The reposted patch looks fine to me, but I'd like a native English
speaker to review the manual bits.

I agree.  Any takers?

I like the original NAMETOOLONG
since it conveys perfectly what the failure really is, but I don't
mind if it's something else that makes enough sense.

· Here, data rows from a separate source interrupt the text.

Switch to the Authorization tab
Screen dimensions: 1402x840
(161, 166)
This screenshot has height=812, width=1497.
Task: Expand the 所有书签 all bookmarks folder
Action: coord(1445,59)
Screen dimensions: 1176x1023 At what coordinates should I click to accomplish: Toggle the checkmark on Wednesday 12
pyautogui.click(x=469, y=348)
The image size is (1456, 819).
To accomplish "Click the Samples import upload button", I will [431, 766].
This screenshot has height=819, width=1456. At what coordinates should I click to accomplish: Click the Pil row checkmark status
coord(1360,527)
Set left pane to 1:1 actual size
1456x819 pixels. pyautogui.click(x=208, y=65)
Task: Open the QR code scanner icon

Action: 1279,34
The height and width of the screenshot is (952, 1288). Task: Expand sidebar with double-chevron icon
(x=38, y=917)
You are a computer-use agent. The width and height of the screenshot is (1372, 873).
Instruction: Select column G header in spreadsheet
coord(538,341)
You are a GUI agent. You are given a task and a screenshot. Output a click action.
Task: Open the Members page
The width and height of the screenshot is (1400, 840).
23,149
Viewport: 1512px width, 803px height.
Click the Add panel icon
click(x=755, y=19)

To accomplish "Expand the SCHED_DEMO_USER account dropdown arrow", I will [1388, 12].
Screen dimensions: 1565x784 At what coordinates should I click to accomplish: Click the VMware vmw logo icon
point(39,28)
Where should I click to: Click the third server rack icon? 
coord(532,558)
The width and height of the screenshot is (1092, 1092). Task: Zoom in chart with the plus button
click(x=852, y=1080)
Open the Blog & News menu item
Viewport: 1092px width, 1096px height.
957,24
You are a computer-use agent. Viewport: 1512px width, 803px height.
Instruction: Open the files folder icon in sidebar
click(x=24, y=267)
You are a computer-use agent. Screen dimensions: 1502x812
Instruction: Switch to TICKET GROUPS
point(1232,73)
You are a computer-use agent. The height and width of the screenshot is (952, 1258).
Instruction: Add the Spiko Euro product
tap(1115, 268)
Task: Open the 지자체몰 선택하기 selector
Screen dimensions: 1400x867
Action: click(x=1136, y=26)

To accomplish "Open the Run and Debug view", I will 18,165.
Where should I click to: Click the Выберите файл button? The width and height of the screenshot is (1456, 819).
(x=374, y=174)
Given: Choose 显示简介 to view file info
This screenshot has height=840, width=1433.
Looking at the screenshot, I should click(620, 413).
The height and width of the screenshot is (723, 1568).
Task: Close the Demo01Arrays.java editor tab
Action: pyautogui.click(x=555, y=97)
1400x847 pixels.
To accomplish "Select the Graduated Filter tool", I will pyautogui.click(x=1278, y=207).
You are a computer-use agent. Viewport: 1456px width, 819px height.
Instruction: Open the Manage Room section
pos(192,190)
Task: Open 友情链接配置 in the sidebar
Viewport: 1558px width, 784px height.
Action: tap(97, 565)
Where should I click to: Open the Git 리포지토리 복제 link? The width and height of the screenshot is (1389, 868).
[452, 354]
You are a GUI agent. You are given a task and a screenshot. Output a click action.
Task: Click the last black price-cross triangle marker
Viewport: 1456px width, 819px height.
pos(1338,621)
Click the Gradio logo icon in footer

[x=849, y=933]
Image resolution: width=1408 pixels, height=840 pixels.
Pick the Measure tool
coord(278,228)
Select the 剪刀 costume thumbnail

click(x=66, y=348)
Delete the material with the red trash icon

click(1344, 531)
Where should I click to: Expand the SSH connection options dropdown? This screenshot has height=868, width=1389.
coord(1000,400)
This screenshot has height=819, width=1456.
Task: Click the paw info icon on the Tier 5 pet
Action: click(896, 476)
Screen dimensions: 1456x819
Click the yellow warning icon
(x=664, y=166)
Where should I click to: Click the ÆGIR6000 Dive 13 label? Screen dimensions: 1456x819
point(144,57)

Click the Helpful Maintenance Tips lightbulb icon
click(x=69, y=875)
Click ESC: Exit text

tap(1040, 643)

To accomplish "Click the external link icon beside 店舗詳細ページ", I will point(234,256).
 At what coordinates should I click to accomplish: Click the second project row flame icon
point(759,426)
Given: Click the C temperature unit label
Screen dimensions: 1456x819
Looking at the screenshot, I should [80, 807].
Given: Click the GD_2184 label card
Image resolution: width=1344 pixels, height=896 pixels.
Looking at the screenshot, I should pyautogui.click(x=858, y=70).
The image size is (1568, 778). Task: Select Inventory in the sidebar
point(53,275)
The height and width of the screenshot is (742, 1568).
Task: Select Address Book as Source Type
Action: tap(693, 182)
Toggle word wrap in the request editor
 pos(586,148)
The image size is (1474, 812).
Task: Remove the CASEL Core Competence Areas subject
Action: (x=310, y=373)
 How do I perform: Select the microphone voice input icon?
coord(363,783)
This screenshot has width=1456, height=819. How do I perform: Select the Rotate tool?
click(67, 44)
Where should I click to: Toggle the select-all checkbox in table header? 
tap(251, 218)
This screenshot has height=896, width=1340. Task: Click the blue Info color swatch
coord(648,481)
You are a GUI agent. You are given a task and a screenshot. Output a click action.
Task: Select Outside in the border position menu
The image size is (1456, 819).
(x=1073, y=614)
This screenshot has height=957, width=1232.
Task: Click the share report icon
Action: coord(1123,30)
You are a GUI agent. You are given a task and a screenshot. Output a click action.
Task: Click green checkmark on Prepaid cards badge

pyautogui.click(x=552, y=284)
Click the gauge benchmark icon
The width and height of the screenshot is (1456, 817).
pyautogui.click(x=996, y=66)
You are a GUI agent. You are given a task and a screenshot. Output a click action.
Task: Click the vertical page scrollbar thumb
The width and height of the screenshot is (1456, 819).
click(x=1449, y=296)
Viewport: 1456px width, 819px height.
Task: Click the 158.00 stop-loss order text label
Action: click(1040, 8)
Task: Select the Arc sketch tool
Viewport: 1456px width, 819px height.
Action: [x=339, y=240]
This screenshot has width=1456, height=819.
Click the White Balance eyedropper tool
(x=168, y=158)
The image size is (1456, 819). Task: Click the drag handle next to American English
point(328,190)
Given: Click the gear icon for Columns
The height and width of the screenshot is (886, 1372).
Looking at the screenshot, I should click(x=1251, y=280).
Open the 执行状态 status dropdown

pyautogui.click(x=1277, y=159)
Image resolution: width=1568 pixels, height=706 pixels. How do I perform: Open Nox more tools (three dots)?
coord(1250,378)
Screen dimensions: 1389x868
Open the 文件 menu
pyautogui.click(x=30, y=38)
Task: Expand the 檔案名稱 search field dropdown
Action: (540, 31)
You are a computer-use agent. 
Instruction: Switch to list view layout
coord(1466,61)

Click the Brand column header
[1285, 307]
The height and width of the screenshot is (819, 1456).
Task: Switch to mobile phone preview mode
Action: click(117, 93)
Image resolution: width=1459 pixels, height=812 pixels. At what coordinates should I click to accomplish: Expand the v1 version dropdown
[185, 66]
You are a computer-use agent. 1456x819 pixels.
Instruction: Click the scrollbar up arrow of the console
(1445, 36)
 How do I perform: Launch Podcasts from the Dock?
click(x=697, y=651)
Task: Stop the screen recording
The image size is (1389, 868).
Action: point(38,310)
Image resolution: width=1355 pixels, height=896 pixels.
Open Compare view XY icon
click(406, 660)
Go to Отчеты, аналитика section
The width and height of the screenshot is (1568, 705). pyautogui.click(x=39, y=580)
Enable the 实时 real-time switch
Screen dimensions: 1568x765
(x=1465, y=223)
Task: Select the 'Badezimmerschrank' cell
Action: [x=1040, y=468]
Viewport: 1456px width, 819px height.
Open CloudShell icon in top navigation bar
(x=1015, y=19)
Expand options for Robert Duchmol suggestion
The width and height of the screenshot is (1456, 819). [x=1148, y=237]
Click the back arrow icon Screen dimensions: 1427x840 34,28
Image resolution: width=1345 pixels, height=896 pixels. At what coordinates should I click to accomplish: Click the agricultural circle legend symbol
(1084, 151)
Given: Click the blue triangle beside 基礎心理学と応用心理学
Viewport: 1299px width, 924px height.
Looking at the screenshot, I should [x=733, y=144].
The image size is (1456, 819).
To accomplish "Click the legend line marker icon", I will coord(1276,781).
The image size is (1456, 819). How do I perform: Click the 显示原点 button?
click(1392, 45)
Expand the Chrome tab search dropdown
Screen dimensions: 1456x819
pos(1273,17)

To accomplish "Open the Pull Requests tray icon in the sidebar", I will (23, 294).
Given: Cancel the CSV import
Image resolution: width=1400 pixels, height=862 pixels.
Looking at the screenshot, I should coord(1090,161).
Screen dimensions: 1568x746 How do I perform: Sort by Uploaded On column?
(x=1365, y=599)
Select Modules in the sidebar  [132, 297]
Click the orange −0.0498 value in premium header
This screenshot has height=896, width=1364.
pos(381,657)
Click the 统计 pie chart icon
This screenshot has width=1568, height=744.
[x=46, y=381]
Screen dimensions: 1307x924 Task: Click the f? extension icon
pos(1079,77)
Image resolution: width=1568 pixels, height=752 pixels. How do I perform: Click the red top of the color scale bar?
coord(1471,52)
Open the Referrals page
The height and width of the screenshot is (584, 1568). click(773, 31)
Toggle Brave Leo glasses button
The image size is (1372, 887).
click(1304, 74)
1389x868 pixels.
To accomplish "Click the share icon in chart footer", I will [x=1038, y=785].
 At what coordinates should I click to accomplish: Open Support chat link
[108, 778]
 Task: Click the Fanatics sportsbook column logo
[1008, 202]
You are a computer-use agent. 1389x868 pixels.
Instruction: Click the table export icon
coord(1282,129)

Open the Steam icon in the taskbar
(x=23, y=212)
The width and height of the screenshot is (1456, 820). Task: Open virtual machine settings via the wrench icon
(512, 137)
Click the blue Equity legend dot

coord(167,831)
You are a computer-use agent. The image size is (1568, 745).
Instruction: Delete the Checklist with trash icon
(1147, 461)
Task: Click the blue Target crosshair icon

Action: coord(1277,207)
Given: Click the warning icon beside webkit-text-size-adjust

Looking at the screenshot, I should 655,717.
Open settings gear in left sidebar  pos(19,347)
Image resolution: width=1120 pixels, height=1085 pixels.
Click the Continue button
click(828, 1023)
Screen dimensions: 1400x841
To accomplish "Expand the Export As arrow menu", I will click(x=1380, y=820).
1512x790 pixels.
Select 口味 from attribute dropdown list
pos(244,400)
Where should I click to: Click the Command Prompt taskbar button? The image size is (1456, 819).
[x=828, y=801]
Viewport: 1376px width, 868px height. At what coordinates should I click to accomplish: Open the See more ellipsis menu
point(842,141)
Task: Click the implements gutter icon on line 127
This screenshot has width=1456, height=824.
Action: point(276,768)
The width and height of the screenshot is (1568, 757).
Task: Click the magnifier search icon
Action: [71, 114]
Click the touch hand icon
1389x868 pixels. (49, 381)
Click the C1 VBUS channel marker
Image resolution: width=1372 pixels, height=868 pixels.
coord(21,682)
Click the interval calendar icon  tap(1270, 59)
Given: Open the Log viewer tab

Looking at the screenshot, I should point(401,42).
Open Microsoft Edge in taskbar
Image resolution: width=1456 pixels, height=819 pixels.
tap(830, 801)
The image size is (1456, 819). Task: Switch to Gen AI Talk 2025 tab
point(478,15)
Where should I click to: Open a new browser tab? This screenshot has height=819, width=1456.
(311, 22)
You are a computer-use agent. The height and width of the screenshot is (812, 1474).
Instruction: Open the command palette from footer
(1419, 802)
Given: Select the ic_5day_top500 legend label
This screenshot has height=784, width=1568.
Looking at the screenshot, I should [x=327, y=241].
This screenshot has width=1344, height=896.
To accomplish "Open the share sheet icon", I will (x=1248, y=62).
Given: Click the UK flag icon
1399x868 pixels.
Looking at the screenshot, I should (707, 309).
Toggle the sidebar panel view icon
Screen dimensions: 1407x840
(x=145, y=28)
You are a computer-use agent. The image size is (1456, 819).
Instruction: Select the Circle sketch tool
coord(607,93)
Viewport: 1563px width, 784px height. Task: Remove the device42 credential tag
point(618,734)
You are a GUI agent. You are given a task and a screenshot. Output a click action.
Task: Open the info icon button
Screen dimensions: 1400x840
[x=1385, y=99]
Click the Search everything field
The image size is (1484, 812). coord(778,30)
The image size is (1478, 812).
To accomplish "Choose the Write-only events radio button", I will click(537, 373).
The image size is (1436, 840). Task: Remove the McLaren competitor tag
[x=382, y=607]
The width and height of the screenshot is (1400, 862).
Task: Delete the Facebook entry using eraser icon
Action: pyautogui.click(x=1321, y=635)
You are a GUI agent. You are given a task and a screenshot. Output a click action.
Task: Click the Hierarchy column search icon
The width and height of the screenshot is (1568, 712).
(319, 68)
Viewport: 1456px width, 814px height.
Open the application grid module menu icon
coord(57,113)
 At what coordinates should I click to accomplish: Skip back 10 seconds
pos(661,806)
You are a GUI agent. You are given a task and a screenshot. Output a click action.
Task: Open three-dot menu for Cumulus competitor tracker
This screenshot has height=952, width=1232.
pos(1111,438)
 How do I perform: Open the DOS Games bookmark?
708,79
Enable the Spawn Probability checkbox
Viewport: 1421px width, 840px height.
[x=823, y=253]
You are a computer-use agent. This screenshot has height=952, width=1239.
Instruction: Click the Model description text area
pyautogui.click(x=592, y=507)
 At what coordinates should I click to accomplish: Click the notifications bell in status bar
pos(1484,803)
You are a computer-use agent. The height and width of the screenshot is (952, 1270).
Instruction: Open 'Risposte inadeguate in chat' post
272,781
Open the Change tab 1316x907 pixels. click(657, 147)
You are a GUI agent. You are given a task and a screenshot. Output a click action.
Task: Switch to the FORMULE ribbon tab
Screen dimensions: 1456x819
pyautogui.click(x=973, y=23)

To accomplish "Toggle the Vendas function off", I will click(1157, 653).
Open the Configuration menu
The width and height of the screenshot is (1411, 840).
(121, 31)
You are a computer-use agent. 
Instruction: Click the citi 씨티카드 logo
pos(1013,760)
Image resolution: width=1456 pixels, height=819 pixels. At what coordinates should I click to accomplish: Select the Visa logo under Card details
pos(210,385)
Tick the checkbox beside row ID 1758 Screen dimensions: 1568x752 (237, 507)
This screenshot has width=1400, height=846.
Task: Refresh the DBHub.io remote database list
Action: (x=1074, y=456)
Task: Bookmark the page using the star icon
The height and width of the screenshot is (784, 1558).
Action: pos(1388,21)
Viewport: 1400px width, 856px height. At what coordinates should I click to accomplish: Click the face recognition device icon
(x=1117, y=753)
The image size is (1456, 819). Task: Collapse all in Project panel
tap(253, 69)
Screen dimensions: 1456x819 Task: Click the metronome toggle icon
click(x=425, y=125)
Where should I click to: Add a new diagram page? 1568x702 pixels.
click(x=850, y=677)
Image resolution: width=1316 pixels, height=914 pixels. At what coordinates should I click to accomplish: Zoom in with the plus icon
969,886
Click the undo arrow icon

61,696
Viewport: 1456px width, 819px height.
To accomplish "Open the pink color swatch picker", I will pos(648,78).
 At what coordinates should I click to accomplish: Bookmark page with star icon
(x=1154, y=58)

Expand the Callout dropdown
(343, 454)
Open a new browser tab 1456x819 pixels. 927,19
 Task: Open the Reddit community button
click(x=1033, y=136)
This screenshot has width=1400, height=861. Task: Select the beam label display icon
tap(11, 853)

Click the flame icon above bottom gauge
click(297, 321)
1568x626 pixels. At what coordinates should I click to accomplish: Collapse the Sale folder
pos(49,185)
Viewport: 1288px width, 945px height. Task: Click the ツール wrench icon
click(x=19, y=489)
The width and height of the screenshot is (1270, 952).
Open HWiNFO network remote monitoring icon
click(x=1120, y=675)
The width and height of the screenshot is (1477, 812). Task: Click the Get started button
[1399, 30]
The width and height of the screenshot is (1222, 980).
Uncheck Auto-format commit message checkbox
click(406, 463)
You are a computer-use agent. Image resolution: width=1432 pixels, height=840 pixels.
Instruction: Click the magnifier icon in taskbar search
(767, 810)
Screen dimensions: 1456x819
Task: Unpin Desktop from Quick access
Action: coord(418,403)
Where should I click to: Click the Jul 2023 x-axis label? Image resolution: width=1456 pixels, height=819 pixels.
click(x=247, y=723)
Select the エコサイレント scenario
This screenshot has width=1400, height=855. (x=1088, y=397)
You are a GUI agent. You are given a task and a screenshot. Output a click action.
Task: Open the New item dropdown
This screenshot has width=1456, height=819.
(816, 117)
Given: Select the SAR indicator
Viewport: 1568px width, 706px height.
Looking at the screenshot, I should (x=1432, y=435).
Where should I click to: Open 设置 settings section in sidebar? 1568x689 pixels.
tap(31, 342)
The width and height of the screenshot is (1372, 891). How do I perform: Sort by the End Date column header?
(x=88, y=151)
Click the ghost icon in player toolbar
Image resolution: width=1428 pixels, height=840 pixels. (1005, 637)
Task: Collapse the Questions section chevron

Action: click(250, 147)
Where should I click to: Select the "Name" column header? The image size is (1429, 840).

I would prefer ENAMETOOLONG as well.

This is what I would like to commit.

I switched back to ENAMETOOLONG and added additional notes to manual/conf.texi. Both realpath and get_current_dir_name can exceed PATH_MAX, so I listed it as well.

--
Florian Weimer / Red Hat Product Security Team
2013-06-06  Florian Weimer  <fweimer@redhat.com>

	[BZ #14699]
	* sysdeps/posix/dirstream.h (struct __dirstream): Add errcode
	member.
	* sysdeps/posix/opendir.c (__alloc_dir): Initialize errcode
	member.
	* sysdeps/posix/rewinddir.c (rewinddir): Reset errcode member.
	* sysdeps/posix/readdir_r.c (__READDIR_R): Enforce NAME_MAX limit.
	Return delayed error code.  Remove GETDENTS_64BIT_ALIGNED
	conditional.
	* sysdeps/unix/sysv/linux/wordsize-64/readdir_r.c: Do not define
	GETDENTS_64BIT_ALIGNED.
	* sysdeps/unix/sysv/linux/i386/readdir64_r.c: Likewise.
	* manual/filesys.texi (Reading/Closing Directory): Document
	ENAMETOOLONG return value of readdir_r.  Recommend readdir more
	strongly.
	* manual/conf.texi (Limits for Files): Add portability note to
	NAME_MAX, PATH_MAX.
	(Pathconf): Add portability note for _PC_NAME_MAX, _PC_PATH_MAX.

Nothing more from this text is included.